In [None]:
import os
import sys
dirname = os.path.dirname
BASE_DIR = os.path.abspath(dirname(dirname(os.path.abspath('.'))))
print(BASE_DIR)
sys.path.insert(0, BASE_DIR)

In [None]:
import json

In [None]:
import warnings; warnings.filterwarnings('ignore')

%load_ext autoreload
%autoreload 2

import logging

In [None]:
logger = logging.getLogger()
logger.setLevel(logging.WARNING)

In [None]:
from utils.ner_processor import NerProcessor
from utils.input_example_to_tensors import InputExampleToTensors
from utils.utils import prune_examples
from transformers import BertTokenizer

# START

### Tokenizer

In [None]:
pretrained_model_name = f'{BASE_DIR}/pretrained_models/bert-base-swedish-uncased'
tokenizer = BertTokenizer.from_pretrained(pretrained_model_name, do_lower_case=False)

### NerProcessor

In [None]:
dataset_path = f'{BASE_DIR}/datasets/ner/swedish_ner_corpus/'
processor = NerProcessor(dataset_path, tokenizer, do_lower_case=True)

In [None]:
label_list = processor.get_label_list()
label_list

In [None]:
train_input_examples_all = processor.get_input_examples('train')

In [None]:
train_input_examples = prune_examples(train_input_examples_all, ratio=0.01)

### InputExampleToTensors

In [None]:
samples_transformer = InputExampleToTensors(tokenizer, 
                                            max_seq_length=16, 
                                            label_tuple=tuple(label_list))

**Data block**.
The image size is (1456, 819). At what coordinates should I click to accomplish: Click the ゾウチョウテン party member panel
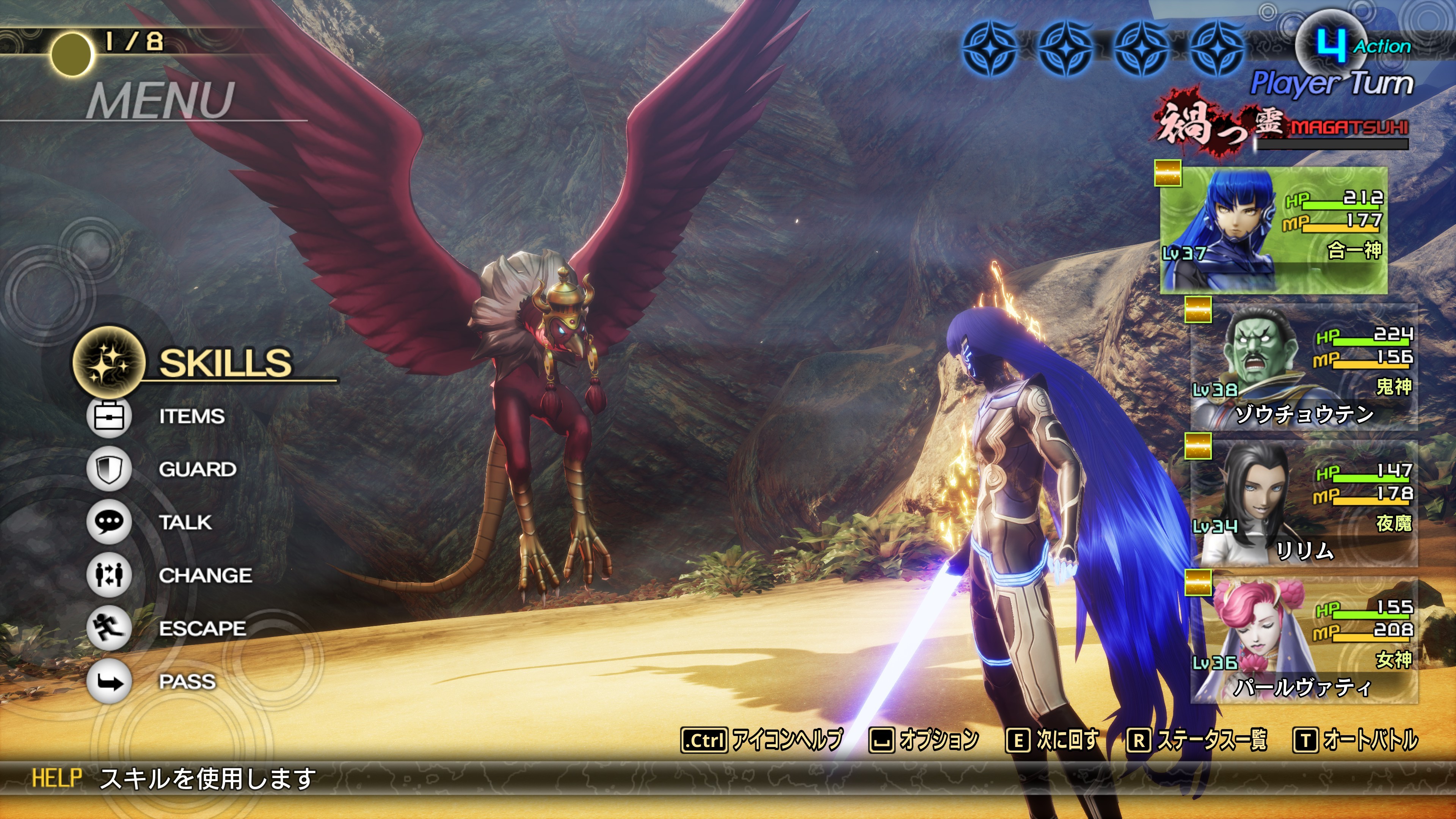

**Required work**. In two sentences, summarize what the notebook code does.

**Full solution**. The notebook sets a base directory two levels above the current one and adds it to the Python path, suppresses warnings, and sets logging to the WARNING level. It then loads a BERT tokenizer from a pretrained Swedish uncased model, builds an NER processor on a Swedish NER corpus to get the label list and training examples, prunes those examples with a ratio of 0.01, and sets up a converter to tensors with a maximum sequence length of 16.